IF 7.4 1区 医学 Q1 CARDIAC & CARDIOVASCULAR SYSTEMS Pub Date : 2025-11-17 DOI: 10.1093/europace/euaf287
Kyoung Ryul Julian Chun, Karin Plank, Kars Neven, Tobias Reichlin, Yuri Blaauw, Jim Hansen, Raquel Adelino, Alexandre Ouss, Stefano Bordignon, Anna Füting, Laurent Roten, Bart A Mulder, Martin H Ruwald, Roberto Mené, Pepijn van der Voort, Nico Reinsch, Thomas Kueffer, Serge Boveda, Elizabeth M Albrecht, Jonathan D Raybuck, Scott Wehrenberg, Brad S Sutton, Boris Schmidt

Background: With the introduction of pulsed field ablation (PFA) to treat atrial fibrillation (AF), there is interest in studying workflow and sedation strategies to optimize integration into clinical practice. This sub-analysis characterizes early real-world use of general anesthesia versus deep sedation during AF ablation using the pentaspline PFA catheter.

Methods: EU-PORIA is an all-comer AF registry enrolling consecutive patients at seven high-volume centers in Europe. Patients were treated based on institutional standard-of-care. During follow-up, any episode of atrial tachycardia (AT) or AF >30s was considered an arrhythmia recurrence.

Results: EU-PORIA enrolled 1233 patients, of which 250 (20%) and 983 (80%) cases were performed using general anesthesia and deep sedation, respectively. Patients treated with general anesthesia were more often male and non-paroxysmal AF. In the general anesthesia group, 72% received pulmonary vein isolation (PVI)-only versus 90% in the deep sedation group (p<0.01), and 3D mapping was used in 60% of general anesthesia and 27% of deep sedation cases (p<0.01). Procedure and fluoroscopy times were shorter with deep sedation (51[36-84] vs 75[60-90] min; 13[8-19] vs 19[15-26] min; p<0.01). There were no differences in the incidence of serious adverse events. At 1-year follow-up, 74.8% and 73.8% of patients in the general anesthesia and deep sedation groups, respectively, were free from recurrent AF/AT (p=0.87).

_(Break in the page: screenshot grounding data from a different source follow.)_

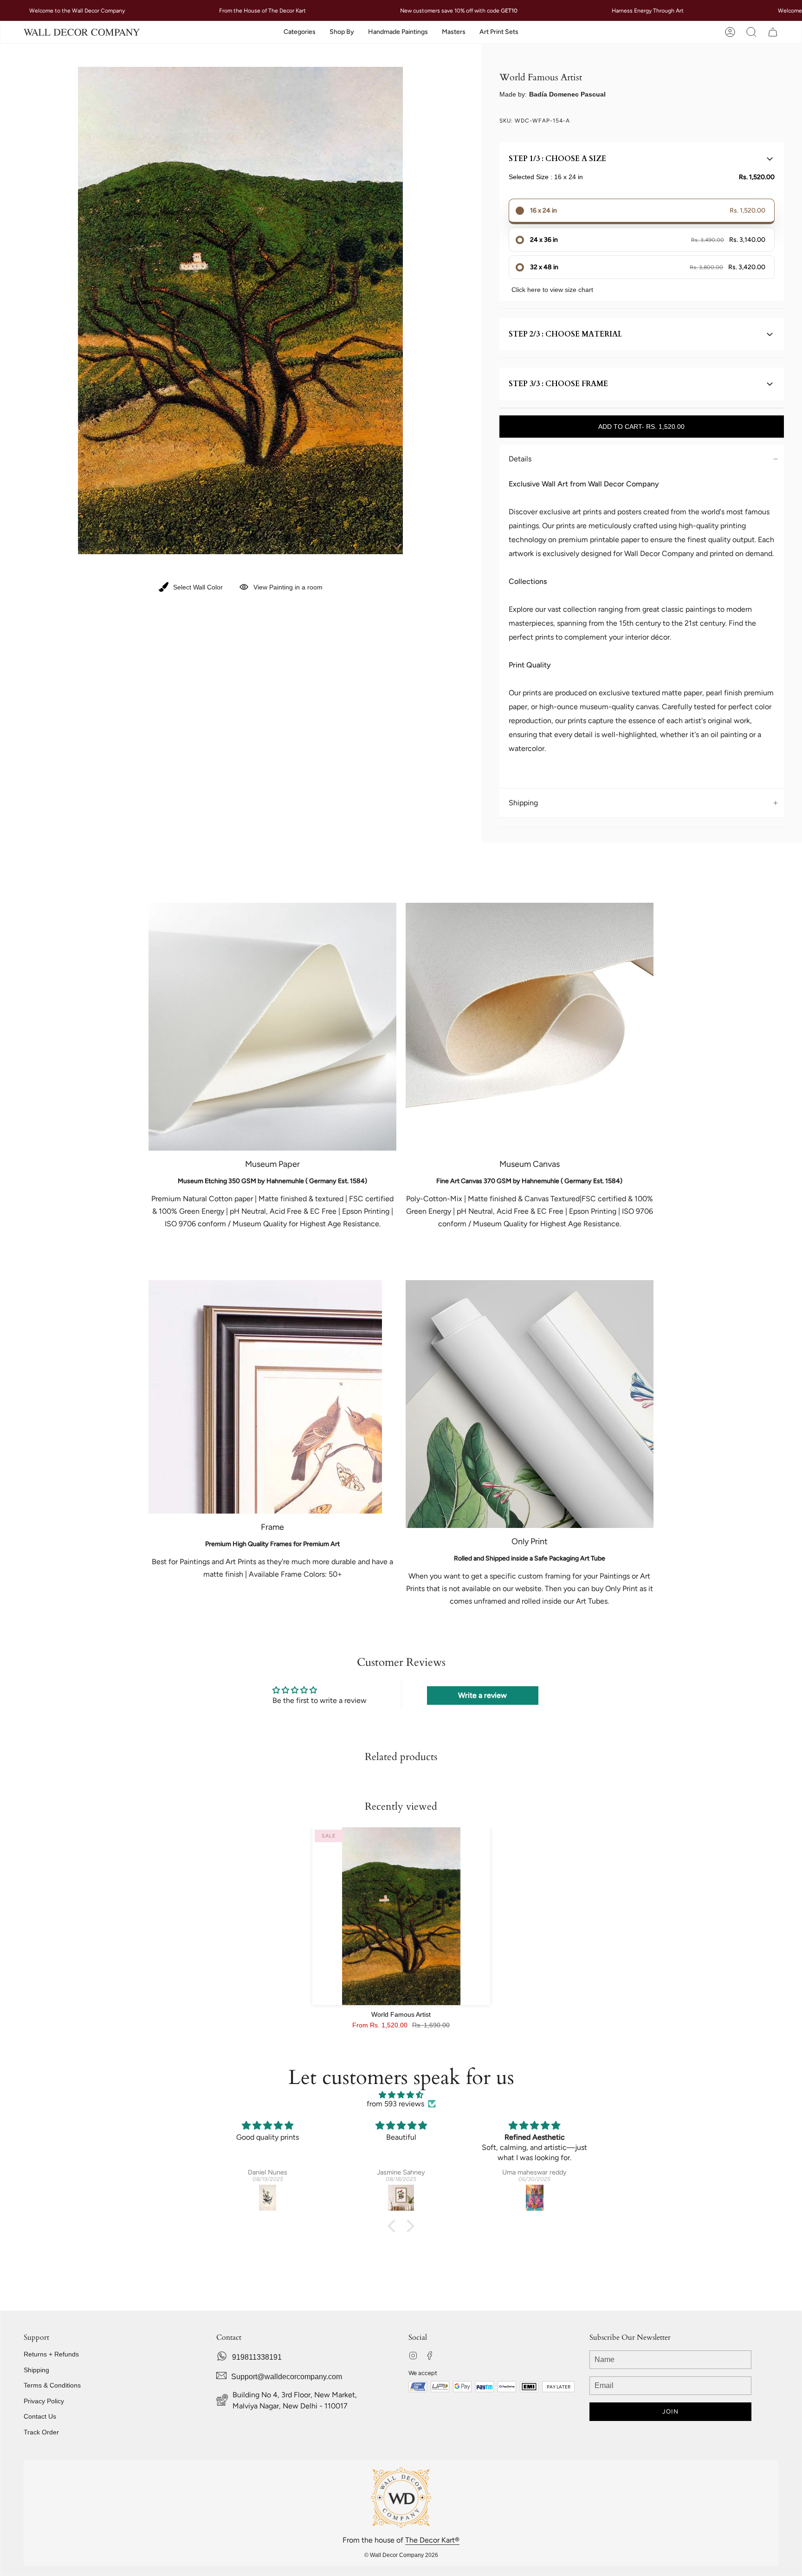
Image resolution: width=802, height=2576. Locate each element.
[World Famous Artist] (401, 1916)
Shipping (523, 802)
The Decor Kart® (432, 2540)
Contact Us (40, 2416)
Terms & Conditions (52, 2385)
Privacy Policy (44, 2401)
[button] (300, 32)
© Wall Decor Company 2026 (401, 2555)
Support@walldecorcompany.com (286, 2377)
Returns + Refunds (51, 2354)
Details (520, 458)
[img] (401, 2095)
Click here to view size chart (552, 289)
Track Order (41, 2432)
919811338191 (257, 2357)
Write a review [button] (482, 1695)
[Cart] (772, 32)
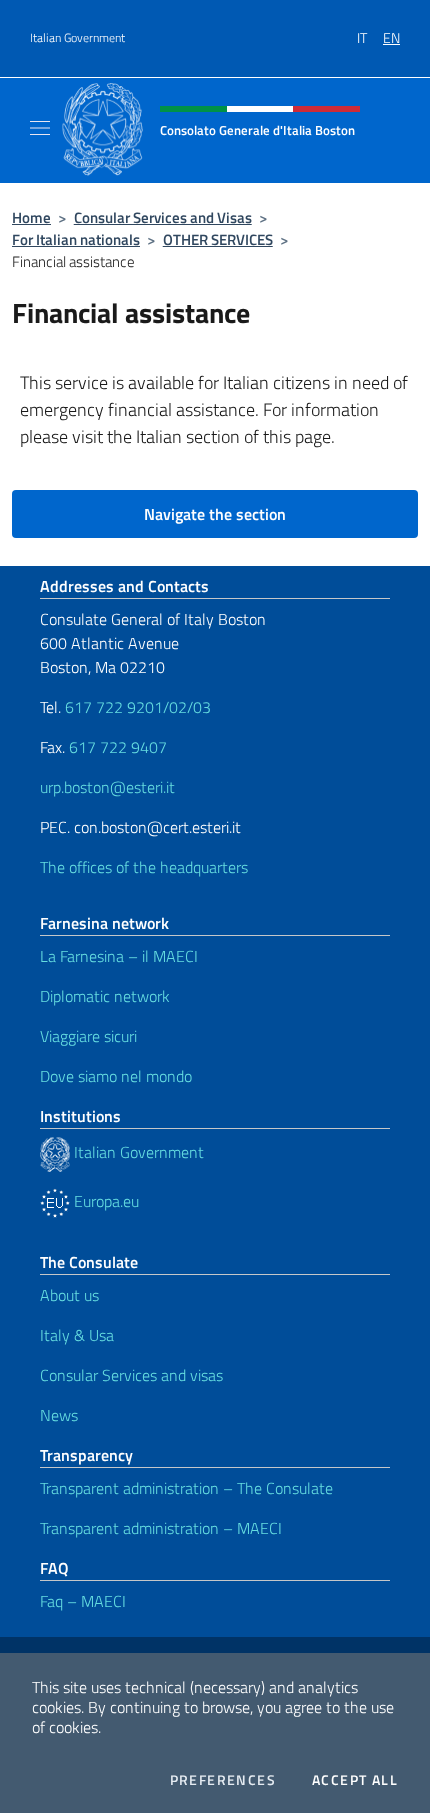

Conclusion: AF ablation using deep sedation with the pentaspline PFA catheter demonstrated a safety and efficacy profile consistent with procedures performed under general anesthesia. This characterization of real-world use warrants further evaluation to understand optimal sedation strategies with PFA technologies.

背景:随着脉冲场消融(PFA)治疗心房颤动(AF)的引入,研究工作流程和镇静策略以优化与临床实践的结合成为人们关注的焦点。本亚分析分析了在房颤消融期间使用pentaspline PFA导管进行全麻与深度镇静的早期实际应用。方法:EU-PORIA是一项全面的房颤登记,在欧洲7个高容量中心连续招募患者。患者的治疗是基于机构的标准护理。在随访期间,任何心房心动过速(AT)或房颤(AF)的发作都被认为是心律失常复发。结果:EU-PORIA共纳入1233例患者,其中250例(20%)采用全麻,983例(80%)采用深度镇静。全麻治疗的患者多为男性和非阵发性房颤。在全麻组中,72%的患者仅接受了肺静脉隔离(PVI),而在深度镇静组中,这一比例为90%(结论:使用pentaspline PFA导管进行深度镇静的房颤消融显示出与全麻下操作一致的安全性和有效性)。这一现实世界使用的特征值得进一步评估,以了解PFA技术的最佳镇静策略。